While testosterone is typically thought of as the male sex hormone, the female body also produces small amounts. In men, the testes and adrenal gland produce testosterone. Women produce this hormone in much smaller quantities through the ovaries and adrenal gland, and the body utilizes it for metabolizing fat and balancing estrogen hormones. The testosterone hormones work with other chemicals in the body to create a healthy metabolism. Testosterone also produces typical male physical characteristics and controls the sex drive.
The Weight Watchers Research Department reports that testosterone levels are directly related to weight issues in men. According to Weight Watchers, a 2006 research study found that obese men were 2.4 times more likely to have low testosterone compared to men at a healthy weight. Likewise, healthy, active individuals are more likely to have normal or better testosterone levels. Although there is a synthetic testosterone hormone that can be taken to raise hormone levels, the Food and Drug Administration (FDA) and most physicians don’t recommend its use. Instead, they suggest that you raise testosterone levels naturally through exercise, losing weight if necessary and maintaining a healthy diet.
Obesity is directly linked to low testosterone levels; being overweight can slow the production of testosterone in both men and women. Combining low testosterone levels with being inactive, overweight or both means that any fats consumed will not be properly metabolized. Low testosterone levels directly lead to muscle loss. Exercise causes the cells to properly metabolize fat proteins and increase production levels of testosterone, creating muscle mass instead of fat tissue.
The safest way to increase testosterone levels is to maintain a healthy diet and work to build muscle tone. By consuming proper amounts of protein and limiting fat content, you can help your body produce increased amounts of testosterone.
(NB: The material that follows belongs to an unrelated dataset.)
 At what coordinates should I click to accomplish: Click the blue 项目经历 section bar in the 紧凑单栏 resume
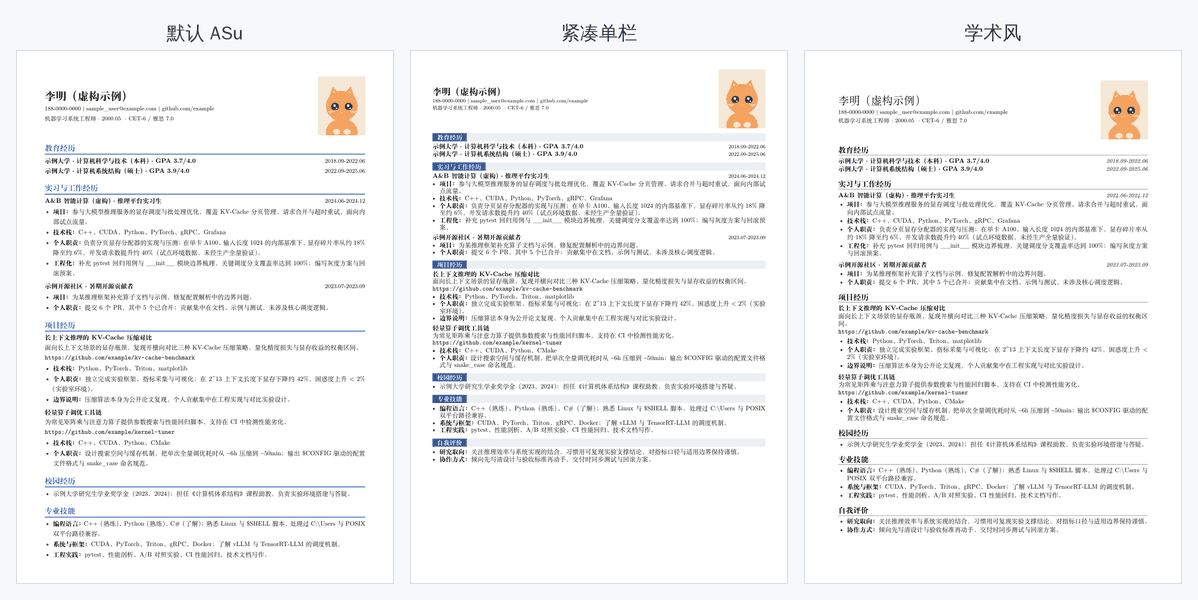pos(599,264)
Exercising on a regular basis will also result in increased hormone production. Testosterone and other hormones help the proteins you consume turn into muscle instead of fat; exercise works with the testosterone to increase muscle mass. Combining exercise with a proper diet will raise normal testosterone production in men and will regulate normal levels in women.
There are buccal patches and pills that use a synthetic form of testosterone. The buccal patch is a small patch for men that goes inside the mouth between the lip and gums. The FDA warns against using synthetic products for an extended period as this could interfere with the proper function of your adrenal gland. Since your body naturally produces testosterone, stomach discomfort or irritation, nausea or vomiting could occur from taking a supplement. Other side effects include headache, trouble sleeping, or change in sexual habits or desires. Consult your physician if you notice any side effects.
Women should only take pill forms of testosterone for use in rare cases such as treatment for breast cancer or irregular menstrual cycles. Because testosterone therapy is not linked to weight loss in women, maintaining a healthy diet and exercising regularly is the solution for low testosterone levels. If testosterone therapy is used, it should be discontinued once a blood test confirms a normal testosterone level; extended usage could cause harm to the ovaries. Warning signs of testosterone over-usage in women are increased facial or body hair, deepening of the voice, breast shrinkage or cessation of menstruation.